Extension manifests¶
An extension “manifest” is a YAML document that defines an extension
in a language-independent way. Use of a manifest is recommended for
ASDF extensions that are intended to be implemented by ASDF libraries
in multiple languages, so that other implementers do not need to go
spelunking through Python code to discover the tags and schemas that
are included in the extension. This library provides support for
automatically populating a Extension
object from
a manifest; see Populating an extension from a manifest for more information.
Anatomy of a manifest¶
Here is an example of a simple manifest that describes an extension with one tag and schema:
1%YAML 1.1
2---
3id: asdf://example.com/example-project/manifests/example-1.0.0
4extension_uri: asdf://example.com/example-project/extensions/example-1.0.0
5title: Example extension 1.0.0
6description: Tags for example objects.
7asdf_standard_requirement:
8 gte: 1.3.0
9 lt: 1.5.0
10tags:
11 - tag_uri: asdf://example.com/example-project/tags/foo-1.0.0
12 schema_uri: asdf://example.com/example-project/schemas/foo-1.0.0
13...
3id: asdf://example.com/example-project/manifests/example-1.0.0
The id
property contains the URI that uniquely identifies our manifest. This
URI is how we’ll refer to the manifest document’s content when using the asdf
library.
4extension_uri: asdf://example.com/example-project/extensions/example-1.0.0
The extension_uri
property contains the URI of the extension that the manifest
describes. This is the URI written to ASDF file metadata to document that an
extension was used when writing the file.
5title: Example extension 1.0.0
6description: Tags for example objects.
title
and description
are optional documentation properties.
7asdf_standard_requirement:
8 gte: 1.3.0
9 lt: 1.5.0
The optional asdf_standard_requirement
property describes the
ASDF Standard versions that are compatible with this extension.
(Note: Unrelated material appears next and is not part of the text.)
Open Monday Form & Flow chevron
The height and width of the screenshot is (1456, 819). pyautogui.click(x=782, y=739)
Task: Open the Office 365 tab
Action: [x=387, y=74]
The
gte
and lt
properties are used here to restrict ASDF Standard
versions to greater-than-or-equal 1.3.0 and less-than 1.5.0, respectively.
gt
and lte
properties are also available.
10tags:
11 - tag_uri: asdf://example.com/example-project/tags/foo-1.0.0
12 schema_uri: asdf://example.com/example-project/schemas/foo-1.0.0
The tags
property contains a list of objects, each representing a new
tag that the extension brings to ASDF. The tag_uri
property contains
the tag itself, while the (optional, but recommended) schema_uri
property contains the URI of a schema that can be used to validate objects
with that tag. Tag objects may also include title
and description
documentation properties.
Validating a manifest¶
This library includes a schema, asdf://asdf-format.org/core/schemas/extension_manifest-1.0.0
,
that can be used to validate a manifest document:
import asdf
import yaml
schema = asdf.schema.load_schema(
"asdf://asdf-format.org/core/schemas/extension_manifest-1.0.0"
)
manifest = yaml.safe_load(open("path/to/manifests/example-1.0.0.yaml").read())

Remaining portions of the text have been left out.